Keep it simple. Long winded explanations are selfish and do not help a child. They only hear the first couple of sentences anyway. Remember the teacher on Charlie Brown and how the kids just tuned her out? This is not a time to have a child tune out during the conversation. Be clear and simple instead.
Answer only the question they ask. Parents are sometimes tempted to reinterpret the child’s question or answer more then asked. Resist the urge and instead repeat the question they ask for clarity by saying, “You want to know…” followed by their question. If they say yes, then answer it simply; if they say no than ask a different question.
Don’t expect an emotional response. Children need more time than adults to process what has happened because this is a new experience for them. So if the child seems unemotional at first, don’t worry, just give them time to process what has happened. The child may also have inappropriate emotional responses such as laughing instead of crying. Allow them the freedom to respond as they know how. Laughter maybe the only way they know of releasing stress and tension.
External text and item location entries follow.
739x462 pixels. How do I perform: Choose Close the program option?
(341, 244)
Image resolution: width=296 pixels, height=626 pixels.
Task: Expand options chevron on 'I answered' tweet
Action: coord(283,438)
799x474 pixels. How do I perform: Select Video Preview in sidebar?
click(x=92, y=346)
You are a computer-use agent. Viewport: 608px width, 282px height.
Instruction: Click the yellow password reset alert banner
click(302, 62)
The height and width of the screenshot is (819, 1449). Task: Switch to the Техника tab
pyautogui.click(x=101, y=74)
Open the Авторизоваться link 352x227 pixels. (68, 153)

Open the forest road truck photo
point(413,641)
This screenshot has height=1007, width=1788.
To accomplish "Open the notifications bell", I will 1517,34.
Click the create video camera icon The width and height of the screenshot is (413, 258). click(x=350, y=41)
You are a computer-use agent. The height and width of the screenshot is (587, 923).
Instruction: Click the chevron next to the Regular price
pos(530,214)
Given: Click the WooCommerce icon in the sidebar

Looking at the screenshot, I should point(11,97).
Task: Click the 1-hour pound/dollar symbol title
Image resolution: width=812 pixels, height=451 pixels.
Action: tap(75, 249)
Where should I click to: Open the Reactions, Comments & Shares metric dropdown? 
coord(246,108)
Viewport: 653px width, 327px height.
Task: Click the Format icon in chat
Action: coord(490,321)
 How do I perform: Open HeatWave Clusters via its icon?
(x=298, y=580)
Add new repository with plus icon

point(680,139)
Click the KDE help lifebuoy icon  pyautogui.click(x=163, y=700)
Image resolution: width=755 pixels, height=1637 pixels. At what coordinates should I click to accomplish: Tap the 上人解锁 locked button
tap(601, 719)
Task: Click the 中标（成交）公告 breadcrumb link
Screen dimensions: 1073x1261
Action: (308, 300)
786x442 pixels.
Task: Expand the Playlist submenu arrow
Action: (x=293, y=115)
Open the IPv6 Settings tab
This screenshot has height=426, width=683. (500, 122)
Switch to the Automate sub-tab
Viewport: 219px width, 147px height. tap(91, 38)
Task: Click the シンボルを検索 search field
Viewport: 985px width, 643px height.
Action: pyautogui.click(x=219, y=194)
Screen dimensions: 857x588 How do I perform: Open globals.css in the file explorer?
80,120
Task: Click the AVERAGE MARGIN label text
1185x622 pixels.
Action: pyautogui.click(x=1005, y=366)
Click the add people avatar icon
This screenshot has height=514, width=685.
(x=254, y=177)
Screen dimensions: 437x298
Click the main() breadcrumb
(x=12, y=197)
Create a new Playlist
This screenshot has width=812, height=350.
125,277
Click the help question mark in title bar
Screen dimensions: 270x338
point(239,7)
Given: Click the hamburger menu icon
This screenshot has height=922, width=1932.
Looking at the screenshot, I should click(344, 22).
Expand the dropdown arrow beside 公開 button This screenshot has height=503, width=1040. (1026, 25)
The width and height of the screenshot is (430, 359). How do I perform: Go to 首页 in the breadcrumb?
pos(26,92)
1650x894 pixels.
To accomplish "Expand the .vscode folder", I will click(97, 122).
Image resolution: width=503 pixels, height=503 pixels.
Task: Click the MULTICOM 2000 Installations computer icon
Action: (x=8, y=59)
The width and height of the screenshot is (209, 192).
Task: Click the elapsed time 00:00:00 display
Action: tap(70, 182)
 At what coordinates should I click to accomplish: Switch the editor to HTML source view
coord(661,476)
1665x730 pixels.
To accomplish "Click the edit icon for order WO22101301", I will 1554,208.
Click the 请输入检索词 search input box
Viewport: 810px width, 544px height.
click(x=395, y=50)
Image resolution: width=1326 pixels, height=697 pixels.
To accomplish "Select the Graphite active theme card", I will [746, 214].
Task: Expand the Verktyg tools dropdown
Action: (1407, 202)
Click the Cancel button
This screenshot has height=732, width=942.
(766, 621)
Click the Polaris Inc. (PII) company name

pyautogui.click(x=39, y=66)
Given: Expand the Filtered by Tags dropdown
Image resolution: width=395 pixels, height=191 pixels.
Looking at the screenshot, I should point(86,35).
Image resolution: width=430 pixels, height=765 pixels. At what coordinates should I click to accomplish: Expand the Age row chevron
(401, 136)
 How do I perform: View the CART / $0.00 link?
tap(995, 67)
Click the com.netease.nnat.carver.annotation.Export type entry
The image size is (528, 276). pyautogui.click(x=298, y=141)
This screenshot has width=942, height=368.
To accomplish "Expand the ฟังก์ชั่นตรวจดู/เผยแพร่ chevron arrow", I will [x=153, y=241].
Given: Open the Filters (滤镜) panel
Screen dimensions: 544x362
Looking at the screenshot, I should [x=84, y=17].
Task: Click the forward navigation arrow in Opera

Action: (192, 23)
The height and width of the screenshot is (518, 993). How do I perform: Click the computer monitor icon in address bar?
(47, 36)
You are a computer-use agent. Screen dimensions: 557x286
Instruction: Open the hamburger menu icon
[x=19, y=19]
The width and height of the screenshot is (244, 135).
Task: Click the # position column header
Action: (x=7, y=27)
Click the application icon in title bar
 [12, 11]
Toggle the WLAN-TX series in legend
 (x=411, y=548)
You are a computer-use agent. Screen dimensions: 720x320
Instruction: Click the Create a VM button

Explain as often as requested. A child may come back several hours or days later with the exact same set of questions they asked at first. They are doing this to process better what has happened. Don’t refuse to answer a question because it has already been answered. Rather, be consistent with responses and answer the same question in the same manner. Again resist the temptation to over explain. They are not asking the same question because they need more clarity, they are just trying to understand what has already been said.
Invite them to ask more questions in the future. As a child ages and has more experience to draw from, they may have additional harder questions later. While it may have seemed like they are processing the grief well shortly after the death, problems may surface several years later as they learn more about life. Look out for disruptive behavior at school, defiant behavior at home, or destructive behavior with friends as warning signs that a child may have more grief to process.
Get help not only for the child and parent. Grief of close family members can take well over a year to process for adults. For children, they seem to postpone aspects of their grief for later and sometimes it is not fully processed until they are adults. Parents need help first to better help their child by example. A child will be far more likely to ask for help in a productive rather than destructive manner if they have witnessed their parent asking for help. The idea of being strong for a child and not getting help may be counterproductive.
It is a tough to have a conversation with a child about death. Before beginning, write out some bullet points to say. Then review the above suggestions rehearsing answers to some of the anticipated questions. But if a child is resistant to the conversation, don’t force it. Be patient and sensitive to their time table. This will go a long way in strengthening the parent/child relationship.